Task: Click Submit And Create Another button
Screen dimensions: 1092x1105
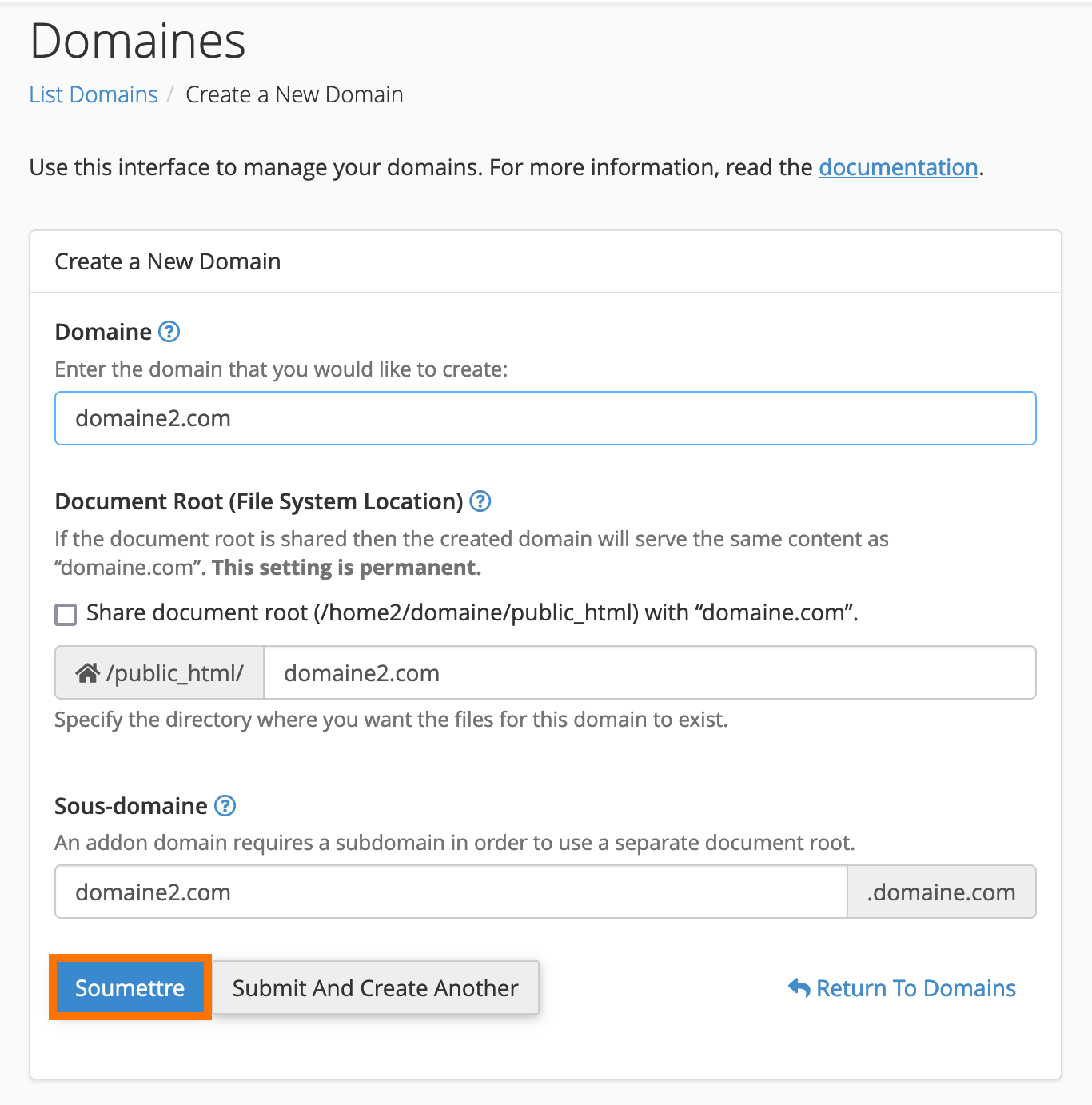Action: [376, 987]
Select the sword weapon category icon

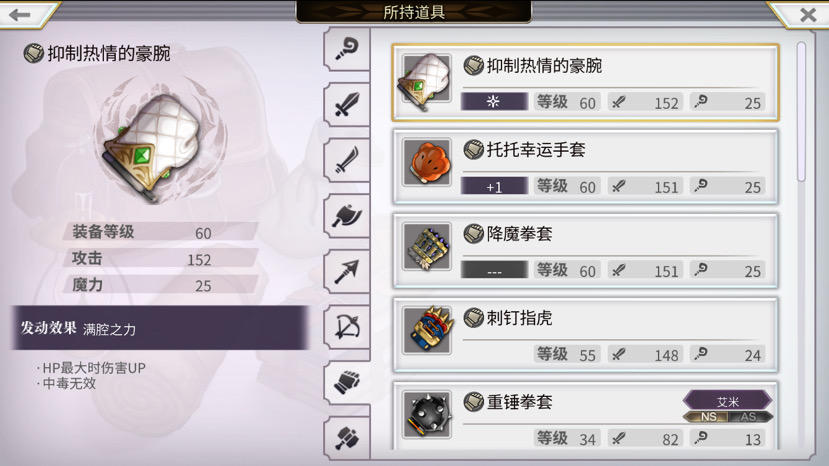pyautogui.click(x=347, y=105)
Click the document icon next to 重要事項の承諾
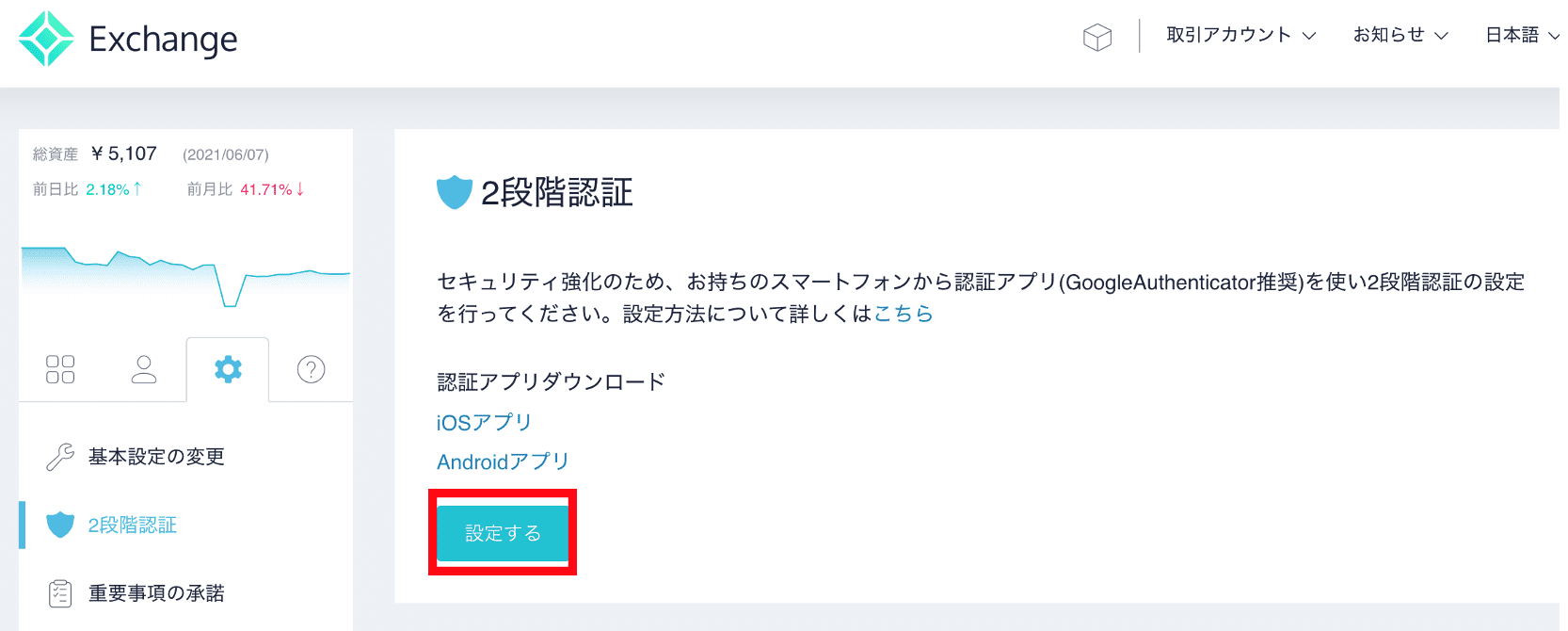This screenshot has height=631, width=1568. [x=58, y=592]
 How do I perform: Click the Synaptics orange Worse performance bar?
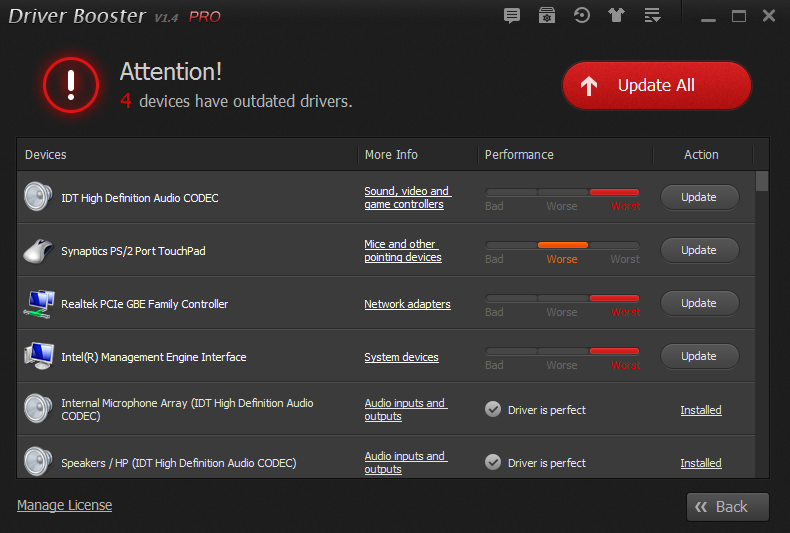(562, 244)
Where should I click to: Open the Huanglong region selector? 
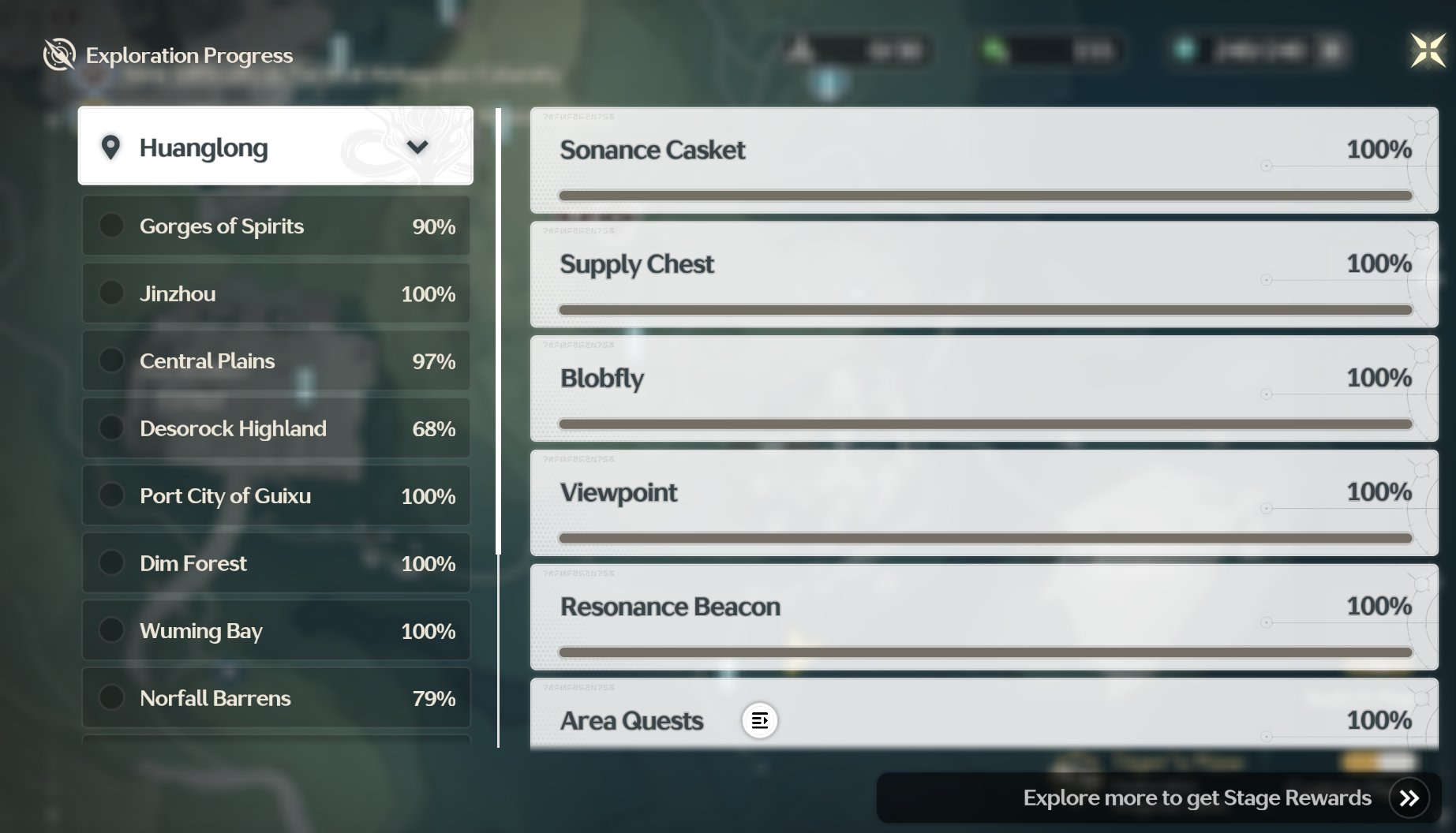(x=275, y=146)
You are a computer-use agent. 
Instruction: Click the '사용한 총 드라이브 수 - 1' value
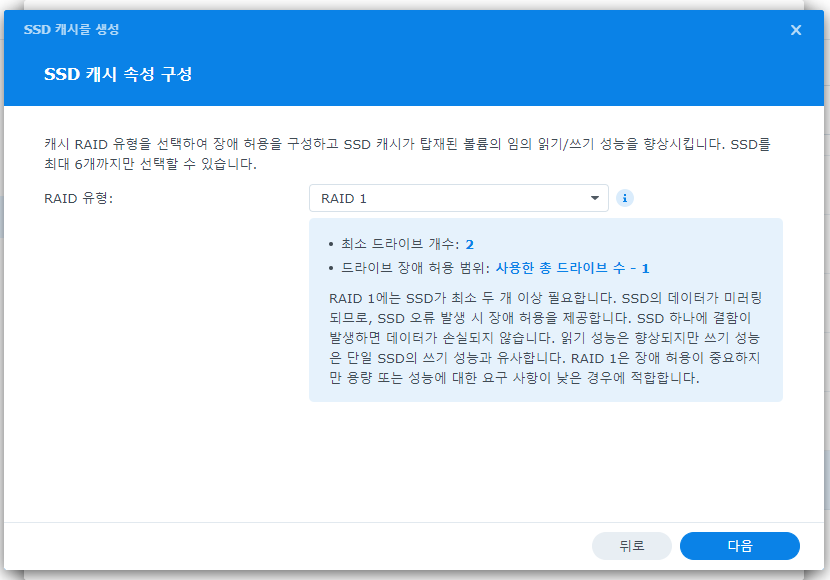point(572,268)
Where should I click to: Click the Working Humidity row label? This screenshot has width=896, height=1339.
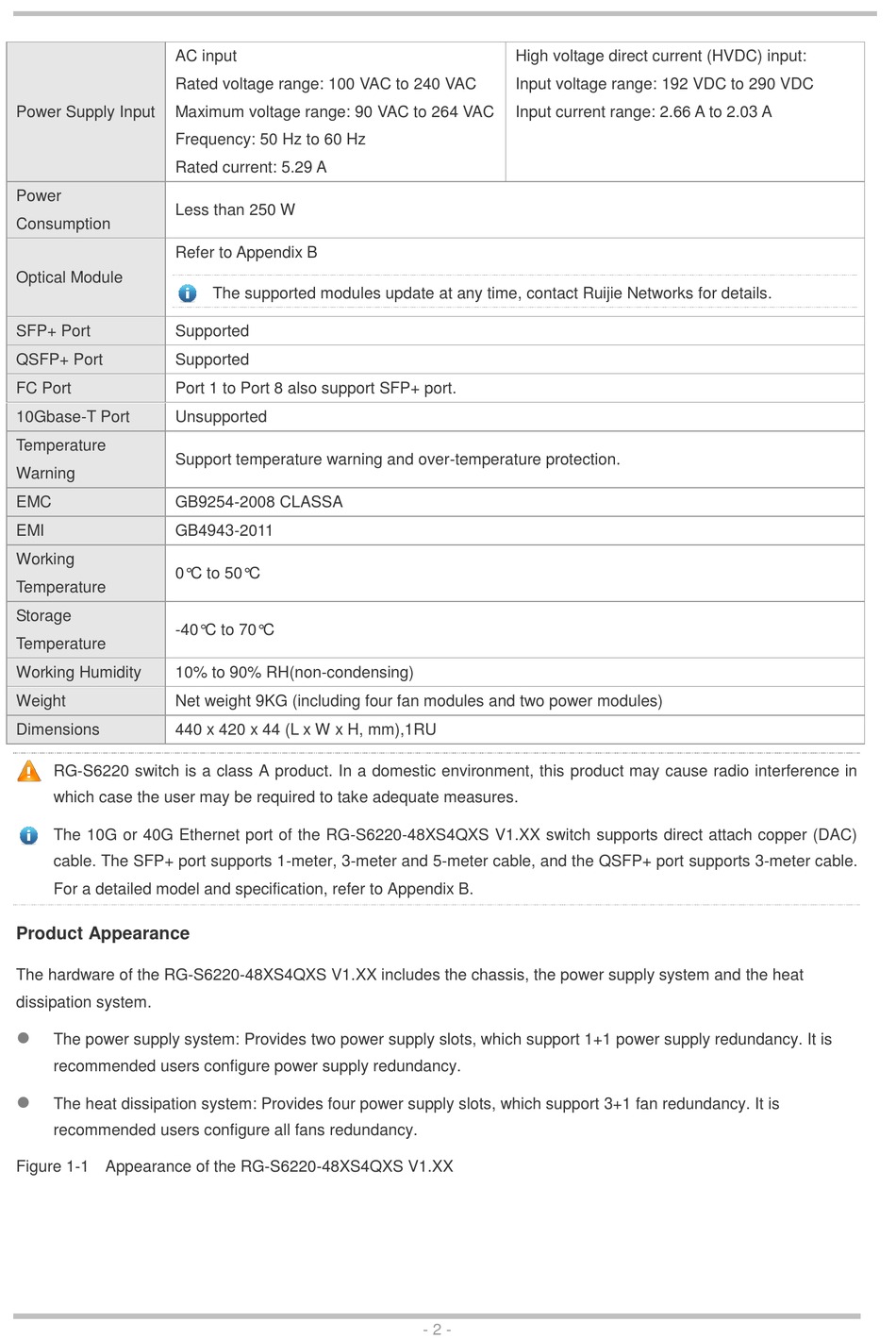click(78, 672)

☆ ☆ ☆ ☆

**WHAT TO DO**
Please write out every entry exactly, but skip the pictures.

**PROBLEM SOLUTION**
Task: Click Submit And Create Another button
Screen dimensions: 1092x1105
Action: [376, 987]
Select the sword weapon category icon

pyautogui.click(x=347, y=105)
Click the document icon next to 重要事項の承諾
This screenshot has height=631, width=1568. [x=58, y=592]
 How do I perform: Click the Synaptics orange Worse performance bar?
(562, 244)
Where should I click to: Open the Huanglong region selector? 
(x=275, y=146)
You are a computer-use agent. 
Instruction: Click the '사용한 총 드라이브 수 - 1' value
point(572,268)
Where should I click to: Click the Working Humidity row label? This screenshot has width=896, height=1339.
click(78, 672)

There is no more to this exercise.